On APS-C cameras, like the Canon 7D, 60D, and Rebels, the sensor has a 1.6x crop factor meaning that the sensor will see a 50mm lens as an 80mm lens – so it kind of gets “zoomed in”. On full-frame cameras like the Canon 1D, 5D, and 6D, the sensor will see a 50mm lens as 50mm.
Electronic Focus, Short Back. On these lenses, the rear lens element is closer to the sensor, “widening out” the image as it hits the sensor.
Remember that 50mm lens that is an equivalent 80mm on an APS-C sensor? With the EF-S design, an APS-C sensor now sees that 50mm lens as 50mm. So if you have a camera with an APS-C sensor, the focal length of an EF-S lens will be true.
Note: EF-S lenses are not compatible with full-frame sensor cameras.
EOS M. Designed specifically for EOS-M mirrorless cameras. All other Canon mounts will work with the EOS-M with a mount adapter, but EF-M lenses will not work on other Canon bodies.
Canon Lens Features
The next numbers on the ring are the focal length and minimum aperture. The focal length range is displayed in millimeters and the minimum aperture will appear as a ratio; f/4 is shown as 1:4 and f/2.8 is shown as 1:2.8.
The “luxury” series. Identified by a red ring in front of the focus ring.
These are the top-of-the-line Canon lenses and are considered the “professional” lenses in Canon’s lineup. These lenses feature specifically engineered multi-coated ultra-low dispersion glass. The result is a reduction in color fringing (chromatic aberrations) and an increase in sharpness and contrast.
Available on EF lenses only.
Image Stabilizer. This is what we all need for shaky hands at slower shutter speeds. Special gyroscopes within the lens detect shake and then the lens elements “float” inside the chamber to keep the image steady.
My rule of thumb for normal EF lenses on a full-frame sensor is to never have my shutter speed slower than the focal length, i.e. for 50mm my slowest shutter speed should be 1/50 sec or else I’d risk a blurry image.
With image stabilization, I can go at least one stop slower, or 1/25 sec in this example. Newer lenses can reduce shake up to four stops.
Ultrasonic Motor. These are very fast, precise focusing motors that can also be focused manually without destroying the motor. In addition, they conserve battery power.
Stepping Motor (to focus). A different type of motor than USM. These motors are slower, but smoother, than ultrasonic motors and are generally very quiet, ideal for video shooting.
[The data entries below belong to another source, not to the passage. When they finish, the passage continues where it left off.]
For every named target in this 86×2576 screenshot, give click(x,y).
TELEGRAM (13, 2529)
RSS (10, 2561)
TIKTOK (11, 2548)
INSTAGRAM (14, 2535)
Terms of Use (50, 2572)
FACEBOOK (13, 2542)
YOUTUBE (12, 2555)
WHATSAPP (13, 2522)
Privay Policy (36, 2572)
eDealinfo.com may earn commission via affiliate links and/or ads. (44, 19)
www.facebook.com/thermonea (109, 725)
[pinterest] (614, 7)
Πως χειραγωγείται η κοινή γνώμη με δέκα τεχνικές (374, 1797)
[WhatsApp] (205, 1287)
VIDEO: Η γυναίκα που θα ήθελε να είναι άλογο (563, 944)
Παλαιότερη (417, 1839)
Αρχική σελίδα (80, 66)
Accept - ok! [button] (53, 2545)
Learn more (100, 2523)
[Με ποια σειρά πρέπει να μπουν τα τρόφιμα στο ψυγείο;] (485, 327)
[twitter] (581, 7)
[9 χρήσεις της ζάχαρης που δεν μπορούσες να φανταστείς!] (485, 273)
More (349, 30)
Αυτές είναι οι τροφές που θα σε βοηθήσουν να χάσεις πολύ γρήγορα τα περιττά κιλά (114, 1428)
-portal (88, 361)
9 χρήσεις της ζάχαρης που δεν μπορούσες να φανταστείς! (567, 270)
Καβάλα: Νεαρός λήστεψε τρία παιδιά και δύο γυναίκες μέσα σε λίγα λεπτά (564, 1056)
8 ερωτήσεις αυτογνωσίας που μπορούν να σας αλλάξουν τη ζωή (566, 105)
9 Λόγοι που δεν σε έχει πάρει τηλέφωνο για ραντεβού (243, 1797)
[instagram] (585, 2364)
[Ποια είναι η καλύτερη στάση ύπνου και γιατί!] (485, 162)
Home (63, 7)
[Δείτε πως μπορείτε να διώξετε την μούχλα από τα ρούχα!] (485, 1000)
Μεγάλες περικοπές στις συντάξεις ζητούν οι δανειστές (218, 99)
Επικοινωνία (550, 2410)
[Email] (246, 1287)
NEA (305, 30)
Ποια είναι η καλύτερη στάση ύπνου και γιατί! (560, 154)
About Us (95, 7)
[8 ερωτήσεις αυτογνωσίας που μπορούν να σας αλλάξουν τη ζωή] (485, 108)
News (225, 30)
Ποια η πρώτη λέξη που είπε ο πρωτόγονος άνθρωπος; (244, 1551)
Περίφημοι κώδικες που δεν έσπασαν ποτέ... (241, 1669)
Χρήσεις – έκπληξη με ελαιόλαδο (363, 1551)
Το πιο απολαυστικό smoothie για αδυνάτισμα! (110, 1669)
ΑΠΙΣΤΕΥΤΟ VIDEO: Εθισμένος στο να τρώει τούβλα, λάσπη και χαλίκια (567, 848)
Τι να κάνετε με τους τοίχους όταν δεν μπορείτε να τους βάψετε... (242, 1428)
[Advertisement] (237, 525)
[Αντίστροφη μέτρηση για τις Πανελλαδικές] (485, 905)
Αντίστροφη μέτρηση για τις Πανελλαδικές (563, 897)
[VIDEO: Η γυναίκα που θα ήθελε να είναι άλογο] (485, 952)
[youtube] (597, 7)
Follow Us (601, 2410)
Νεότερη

Diffractive Optics. These lenses can generally be designed smaller and lighter than conventional lenses using a special diffractive coating on the glass. It’s generally found in larger zoom lenses to allow for a smaller design while reducing chromatic aberrations.
Tilt-Shift. These are specialty lenses that tilt the plane of focus and can also shift the lens to correct for perspective – more on that later.
Canon Lens Letters Tell You A Lot About the Lens
I think we got everything!
You may also see an “II” after these designations, which just denotes “second generation”.
With this knowledge, we can now go through each lens in specific detail with an understanding of how the lens is constructed based on the letter designations.